◆ Task requirements ◆
Format the entries from the line with "Image resolution: width=1322" to the line with "point(202,57)" as a two-column CSV headed text and answer, one row per entry, with each value in a single quoted field and line breaks replaced by spaces. Leave out the pictures.

◆ Data provided ◆
===

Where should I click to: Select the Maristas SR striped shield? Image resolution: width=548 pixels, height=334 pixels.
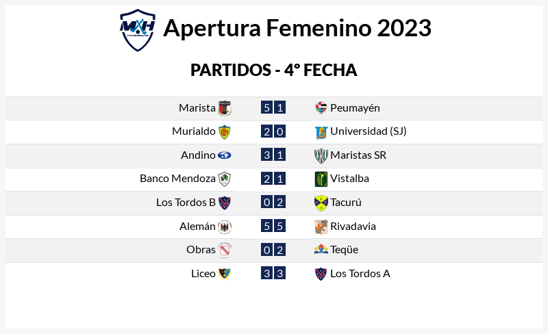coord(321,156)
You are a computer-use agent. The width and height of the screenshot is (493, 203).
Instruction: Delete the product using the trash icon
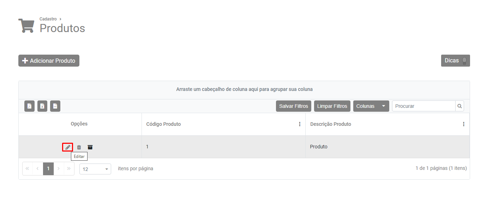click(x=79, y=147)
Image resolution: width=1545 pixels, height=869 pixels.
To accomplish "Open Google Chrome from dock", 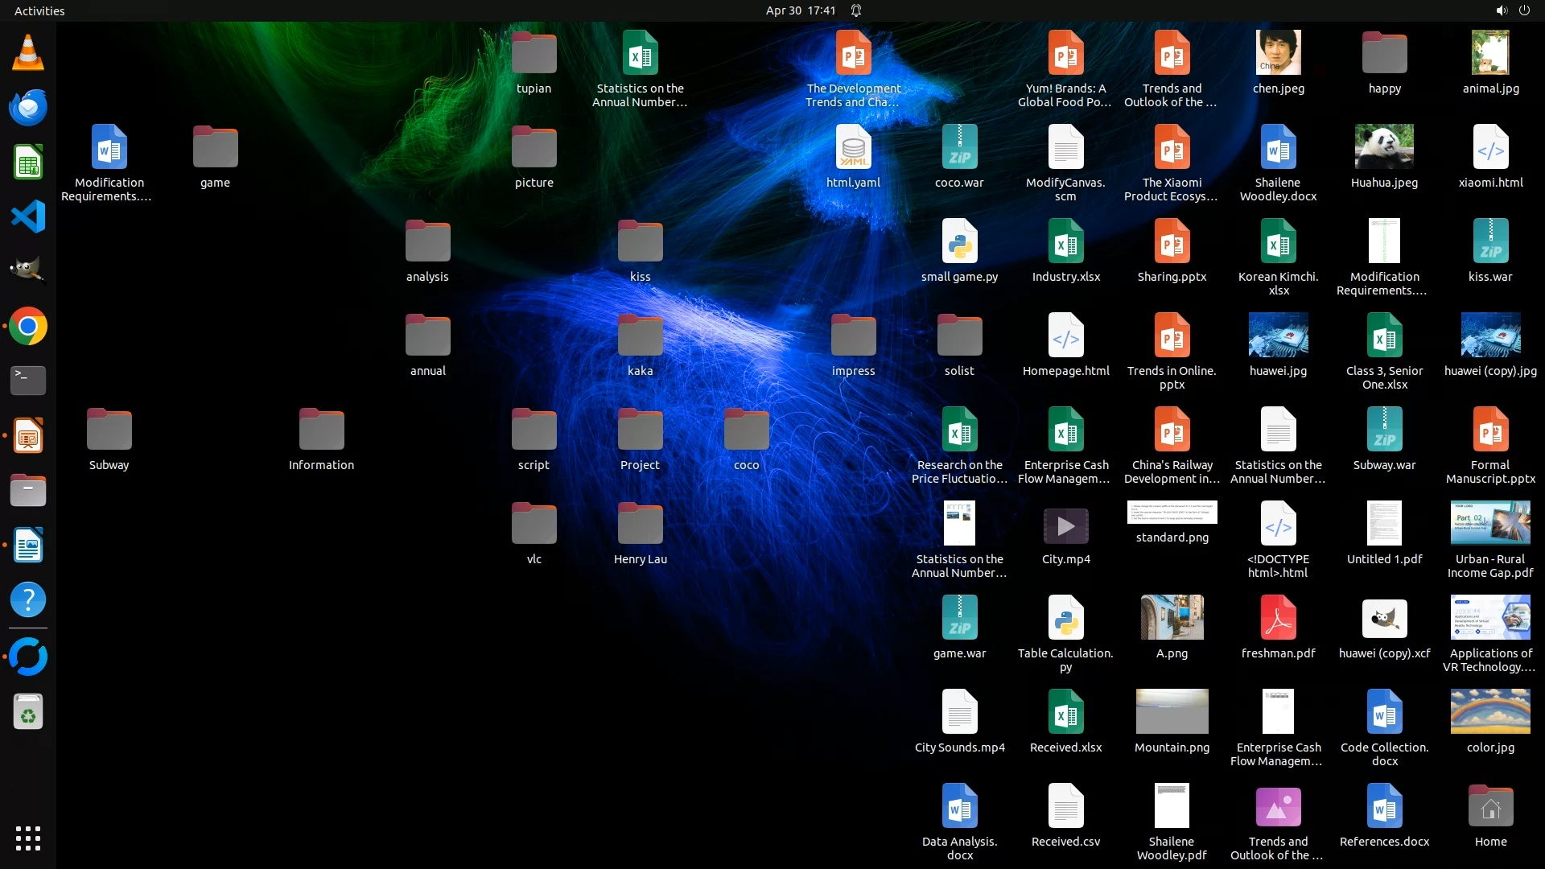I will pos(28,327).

===

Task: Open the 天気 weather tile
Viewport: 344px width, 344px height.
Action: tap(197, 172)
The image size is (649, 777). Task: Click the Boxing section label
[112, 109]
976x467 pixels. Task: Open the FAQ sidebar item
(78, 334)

===

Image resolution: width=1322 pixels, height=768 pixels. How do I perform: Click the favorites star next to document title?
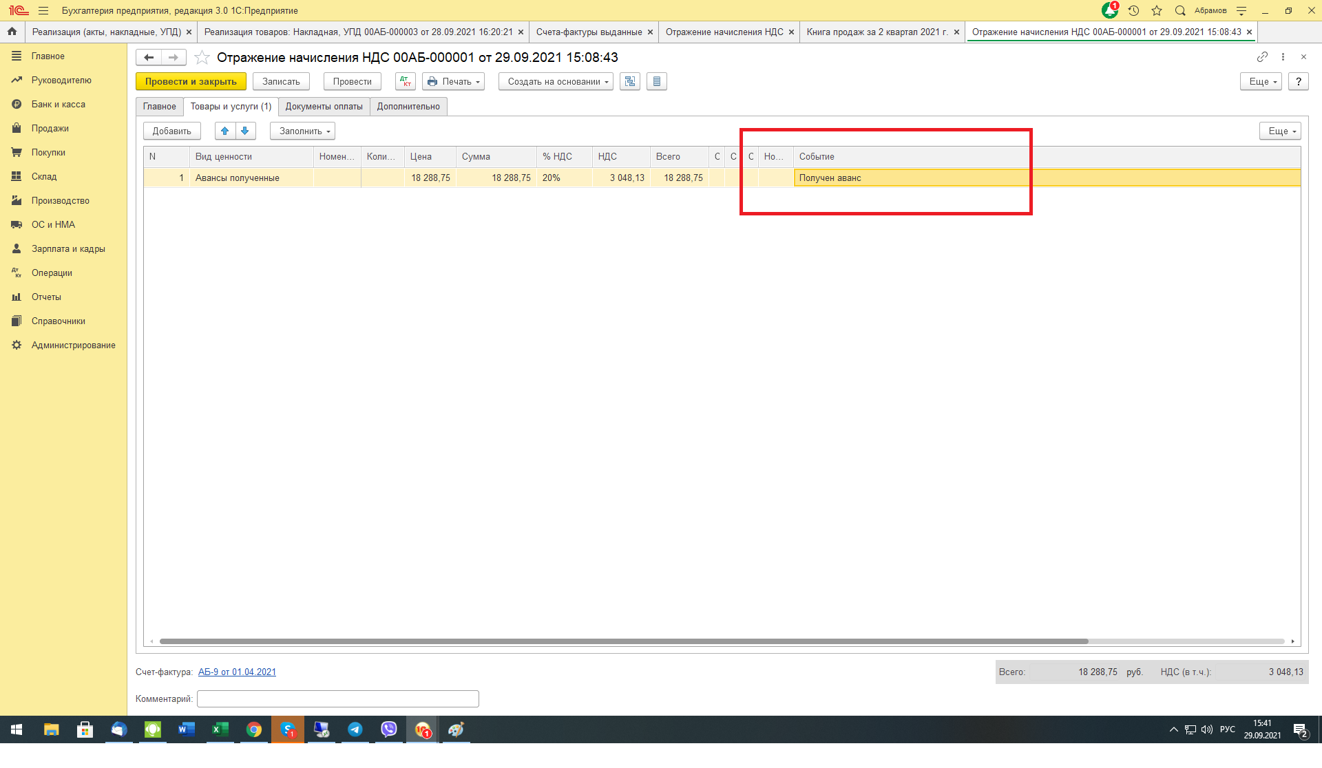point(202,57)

===

◆ Solution to the exercise ◆
text,answer
"Image resolution: width=1322 pixels, height=768 pixels. How do I perform: Click the favorites star next to document title?","point(202,57)"